## AIM OF THE TASK
Rewrite the items below, swapping "computer-use agent" for "desktop assistant" wherever it appears and leaving everything else as it is.

## GIVEN DATA
= = =

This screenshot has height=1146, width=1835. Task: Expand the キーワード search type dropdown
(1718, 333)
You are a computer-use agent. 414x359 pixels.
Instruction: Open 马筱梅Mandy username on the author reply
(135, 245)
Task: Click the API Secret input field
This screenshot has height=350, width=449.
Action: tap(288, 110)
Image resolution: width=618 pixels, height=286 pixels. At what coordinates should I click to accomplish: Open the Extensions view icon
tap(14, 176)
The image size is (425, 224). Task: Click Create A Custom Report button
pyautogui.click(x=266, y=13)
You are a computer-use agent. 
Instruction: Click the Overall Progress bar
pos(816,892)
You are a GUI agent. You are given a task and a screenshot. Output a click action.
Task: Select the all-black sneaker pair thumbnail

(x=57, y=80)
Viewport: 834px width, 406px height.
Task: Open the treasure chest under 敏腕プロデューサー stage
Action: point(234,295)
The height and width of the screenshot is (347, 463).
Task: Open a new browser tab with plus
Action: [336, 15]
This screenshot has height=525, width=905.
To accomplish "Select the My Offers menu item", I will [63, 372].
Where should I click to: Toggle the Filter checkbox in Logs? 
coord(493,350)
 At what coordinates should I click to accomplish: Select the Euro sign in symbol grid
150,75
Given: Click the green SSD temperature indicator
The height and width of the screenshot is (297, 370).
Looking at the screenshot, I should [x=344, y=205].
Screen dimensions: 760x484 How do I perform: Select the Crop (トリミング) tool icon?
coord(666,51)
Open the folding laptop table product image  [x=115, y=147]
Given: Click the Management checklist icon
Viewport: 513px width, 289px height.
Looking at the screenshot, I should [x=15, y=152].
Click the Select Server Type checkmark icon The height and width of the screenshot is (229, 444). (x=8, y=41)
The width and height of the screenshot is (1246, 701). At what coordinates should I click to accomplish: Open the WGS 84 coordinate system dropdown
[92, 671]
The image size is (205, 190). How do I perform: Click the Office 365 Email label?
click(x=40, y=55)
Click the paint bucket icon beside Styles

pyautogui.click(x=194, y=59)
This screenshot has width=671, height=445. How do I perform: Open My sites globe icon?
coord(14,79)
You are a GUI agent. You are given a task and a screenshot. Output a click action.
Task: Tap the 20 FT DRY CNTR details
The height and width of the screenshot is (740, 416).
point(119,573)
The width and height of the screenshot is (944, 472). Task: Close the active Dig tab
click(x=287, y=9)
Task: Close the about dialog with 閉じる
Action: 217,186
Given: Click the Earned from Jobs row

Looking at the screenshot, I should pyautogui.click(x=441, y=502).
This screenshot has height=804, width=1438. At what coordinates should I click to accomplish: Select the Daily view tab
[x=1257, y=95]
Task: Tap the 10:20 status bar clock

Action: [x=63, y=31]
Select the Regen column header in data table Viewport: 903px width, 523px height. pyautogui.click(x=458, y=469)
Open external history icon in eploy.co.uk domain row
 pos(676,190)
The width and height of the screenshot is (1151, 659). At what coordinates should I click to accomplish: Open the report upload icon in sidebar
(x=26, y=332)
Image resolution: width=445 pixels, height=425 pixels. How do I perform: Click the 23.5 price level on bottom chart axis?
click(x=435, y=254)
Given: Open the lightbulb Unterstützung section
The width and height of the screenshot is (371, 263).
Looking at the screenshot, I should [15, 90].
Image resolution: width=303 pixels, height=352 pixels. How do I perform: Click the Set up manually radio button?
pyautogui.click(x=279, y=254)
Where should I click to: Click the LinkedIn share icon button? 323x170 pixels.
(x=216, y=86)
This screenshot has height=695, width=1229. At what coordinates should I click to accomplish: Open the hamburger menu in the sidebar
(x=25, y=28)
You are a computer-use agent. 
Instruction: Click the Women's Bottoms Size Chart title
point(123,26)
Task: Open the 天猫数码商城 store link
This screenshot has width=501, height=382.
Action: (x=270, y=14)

= = =

## RESPONSE BELOW
This screenshot has height=1146, width=1835. Task: Expand the キーワード search type dropdown
(1718, 333)
You are a desktop assistant. 414x359 pixels.
Instruction: Open 马筱梅Mandy username on the author reply
(135, 245)
Task: Click the API Secret input field
This screenshot has height=350, width=449.
Action: tap(288, 110)
Image resolution: width=618 pixels, height=286 pixels. At what coordinates should I click to accomplish: Open the Extensions view icon
tap(14, 176)
The image size is (425, 224). Task: Click Create A Custom Report button
pyautogui.click(x=266, y=13)
You are a desktop assistant. 
Instruction: Click the Overall Progress bar
pos(816,892)
You are a GUI agent. You are given a task and a screenshot. Output a click action.
Task: Select the all-black sneaker pair thumbnail

(x=57, y=80)
Viewport: 834px width, 406px height.
Task: Open the treasure chest under 敏腕プロデューサー stage
Action: point(234,295)
The height and width of the screenshot is (347, 463).
Task: Open a new browser tab with plus
Action: [336, 15]
This screenshot has height=525, width=905.
To accomplish "Select the My Offers menu item", I will [63, 372].
Where should I click to: Toggle the Filter checkbox in Logs? 
coord(493,350)
 At what coordinates should I click to accomplish: Select the Euro sign in symbol grid
150,75
Given: Click the green SSD temperature indicator
The height and width of the screenshot is (297, 370).
Looking at the screenshot, I should [x=344, y=205].
Screen dimensions: 760x484 How do I perform: Select the Crop (トリミング) tool icon?
coord(666,51)
Open the folding laptop table product image  [x=115, y=147]
Given: Click the Management checklist icon
Viewport: 513px width, 289px height.
Looking at the screenshot, I should [x=15, y=152].
Click the Select Server Type checkmark icon The height and width of the screenshot is (229, 444). (x=8, y=41)
The width and height of the screenshot is (1246, 701). At what coordinates should I click to accomplish: Open the WGS 84 coordinate system dropdown
[92, 671]
The image size is (205, 190). How do I perform: Click the Office 365 Email label?
click(x=40, y=55)
Click the paint bucket icon beside Styles

pyautogui.click(x=194, y=59)
This screenshot has width=671, height=445. How do I perform: Open My sites globe icon?
coord(14,79)
You are a GUI agent. You are given a task and a screenshot. Output a click action.
Task: Tap the 20 FT DRY CNTR details
The height and width of the screenshot is (740, 416).
point(119,573)
The width and height of the screenshot is (944, 472). Task: Close the active Dig tab
click(x=287, y=9)
Task: Close the about dialog with 閉じる
Action: 217,186
Given: Click the Earned from Jobs row

Looking at the screenshot, I should pyautogui.click(x=441, y=502).
This screenshot has height=804, width=1438. At what coordinates should I click to accomplish: Select the Daily view tab
[x=1257, y=95]
Task: Tap the 10:20 status bar clock

Action: [x=63, y=31]
Select the Regen column header in data table Viewport: 903px width, 523px height. pyautogui.click(x=458, y=469)
Open external history icon in eploy.co.uk domain row
 pos(676,190)
The width and height of the screenshot is (1151, 659). At what coordinates should I click to accomplish: Open the report upload icon in sidebar
(x=26, y=332)
Image resolution: width=445 pixels, height=425 pixels. How do I perform: Click the 23.5 price level on bottom chart axis?
click(x=435, y=254)
Given: Open the lightbulb Unterstützung section
The width and height of the screenshot is (371, 263).
Looking at the screenshot, I should [15, 90].
Image resolution: width=303 pixels, height=352 pixels. How do I perform: Click the Set up manually radio button?
pyautogui.click(x=279, y=254)
Where should I click to: Click the LinkedIn share icon button? 323x170 pixels.
(x=216, y=86)
This screenshot has height=695, width=1229. At what coordinates should I click to accomplish: Open the hamburger menu in the sidebar
(x=25, y=28)
You are a desktop assistant. 
Instruction: Click the Women's Bottoms Size Chart title
point(123,26)
Task: Open the 天猫数码商城 store link
This screenshot has width=501, height=382.
Action: (x=270, y=14)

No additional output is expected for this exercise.